- Experience
- Any
- Salary
- USD 100,000 – USD 200,000 / year
- Openings
- 1
- Posted
- 5 days ago
- Work mode
- Work from home
- Eligibility
- Candidates based in the United States who are able to work remotely and contribute to AI benchmark research and writing may apply. Experience with AI evaluation is helpful, but the role also welcomes strong analytical writers with relevant interest and capability.
- Resume
- Required to apply
Job description
Role overview
This opportunity is for a Researcher focused on benchmark reviews, working on behalf of a partner company that handles the application process and all subsequent hiring steps. The role is based in the United States and centers on creating detailed, public research that evaluates AI benchmarks used to compare and understand machine learning systems.
You will study newly released benchmarks in depth, examine how they are built, and assess what their results really say about model performance. The work combines research, writing, and data analysis, and it requires sound independent judgment, comfort with complex experimental setups, and the ability to interpret dense evaluation frameworks with precision. The output will be maintained as an evolving research resource for both technical and non-technical audiences.
This position is well suited to someone who enjoys questioning assumptions, working through complicated benchmark structures, and contributing to clearer understanding and transparency in AI evaluation.
Accountabilities
- Regularly assess new AI benchmarks by reviewing their design, structure, methodology, and the meaning of their reported results.
- Write polished, publication-ready research pieces that explain benchmark strengths, weaknesses, and interpretation in a way that is accessible to a wide readership.

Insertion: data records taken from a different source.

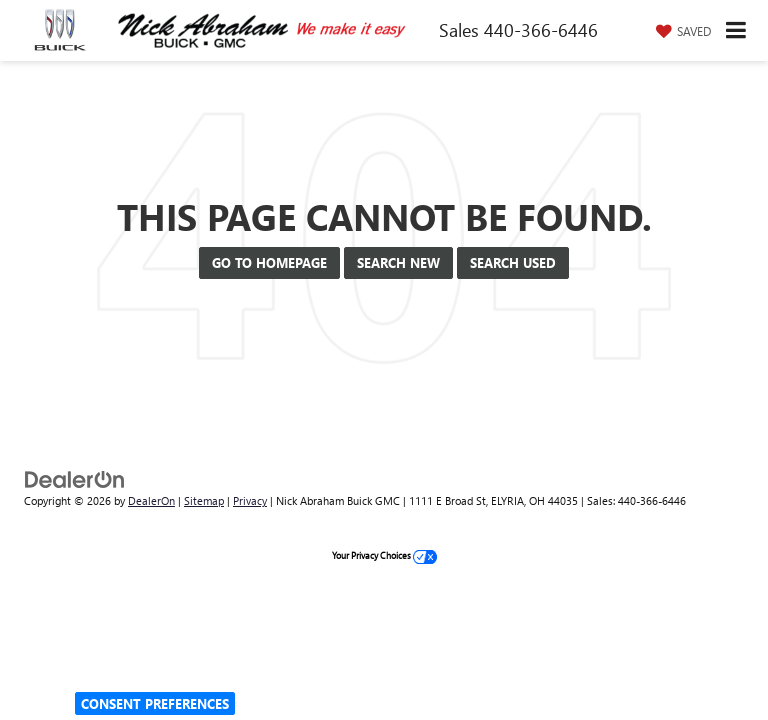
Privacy (250, 500)
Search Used (513, 262)
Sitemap (204, 500)
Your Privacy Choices (384, 555)
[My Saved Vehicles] (681, 31)
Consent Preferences (155, 703)
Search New (398, 262)
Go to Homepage (269, 262)
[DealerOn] (75, 477)
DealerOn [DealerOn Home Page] (151, 500)
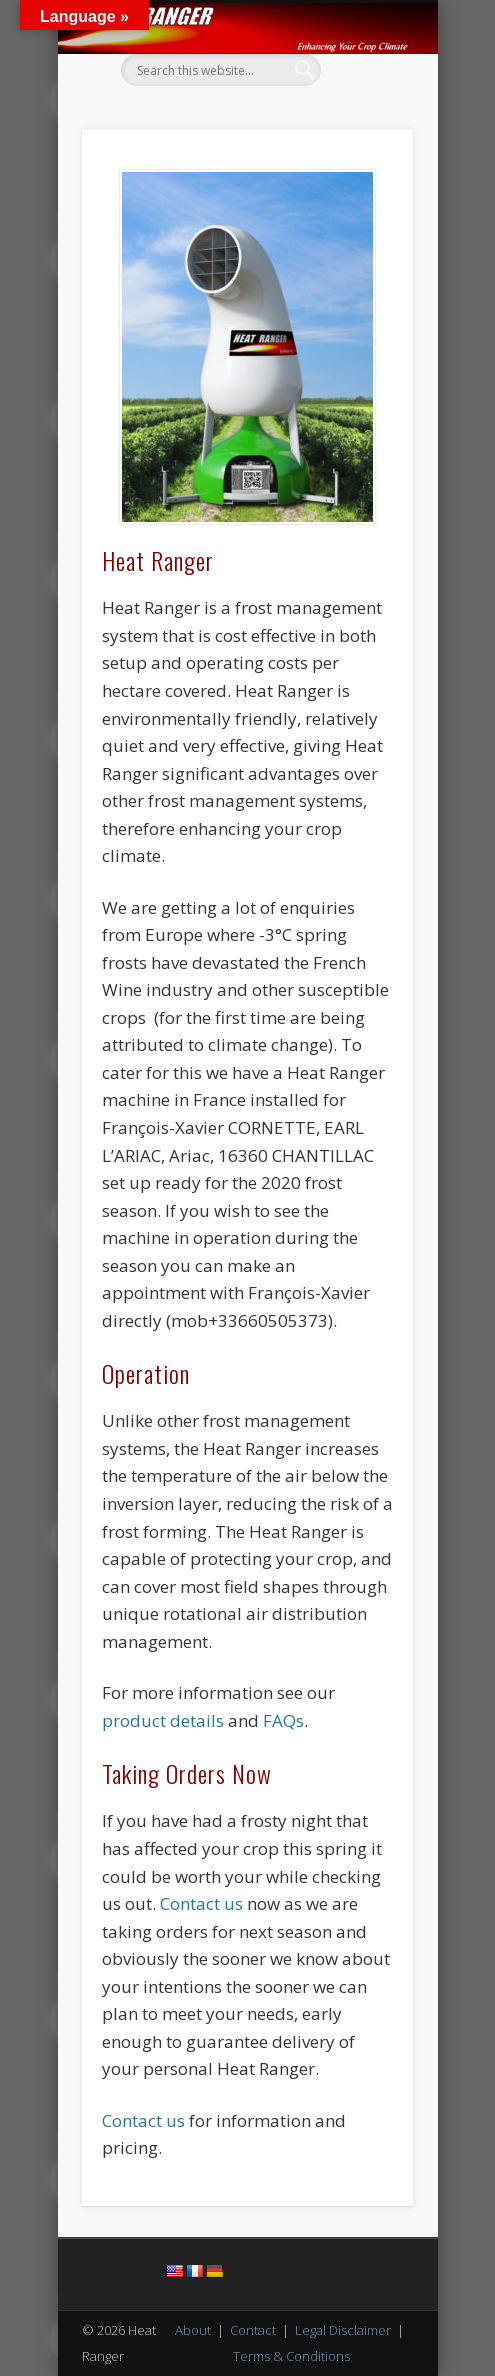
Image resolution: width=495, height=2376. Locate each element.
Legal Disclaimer (343, 2330)
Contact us (201, 1903)
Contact (253, 2330)
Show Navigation (364, 179)
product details (163, 1720)
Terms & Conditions (291, 2356)
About (193, 2330)
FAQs (283, 1720)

- Work through benchmark datasets and individual tasks in detail, using coding tools or agents as support while still directing the analysis yourself.
- Keep published reports current as benchmarks change and as new models alter the performance landscape.
- Suggest missing or improved benchmark ideas by spotting gaps in the current evaluation ecosystem and proposing new directions.
- Translate technically complex evaluation systems into clear, understandable findings for analysis and communication.
Requirements
- Excellent writing skills with the ability to create structured, high-quality research content with minimal editorial support.
- Practical knowledge of AI and machine learning benchmarks, including how they are designed, where they excel, and where they fall short.
- Strong critical reasoning skills for spotting weak research design, methodological issues, and overextended benchmark claims.
- Comfort working with large, technical datasets and breaking complicated evaluation setups into usable insights.
- Ability to use coding tools or AI agents to support analysis while maintaining full ownership of interpretation and judgment.
- Genuine interest in AI research, evaluation practices, and the broader impact of benchmarking on model development.
- Previous experience writing about AI or working in evaluation is advantageous, but not essential.
Perks and benefits
- Annual compensation in the range of USD 100,000 to USD 200,000, depending on experience and location.
- Remote-first setup with flexible working hours.
- Global benefits package that may include health coverage, life insurance, and pension support where applicable.
- Paid time off that includes protected annual leave, flexible sick leave, and paid parental leave.
- Allowance for equipment, software, learning resources, and approved AI tools.
- Opportunities to travel for retreats and conferences.
- Optional access to office space with amenities such as meals and fitness facilities.
- Inclusive working culture that supports collaboration across time zones.
Additional information
This role is handled through a partner hiring process. Applications are reviewed using an AI-assisted matching system, and the shortlisted candidates are shared with the hiring company for interviews, assessments, and final decisions. Personal data may be processed for recruitment purposes under applicable data protection laws, including GDPR, with rights such as access, correction, deletion, and objection available to applicants. AI tools may support parts of the recruitment workflow, but human judgment remains responsible for final hiring decisions.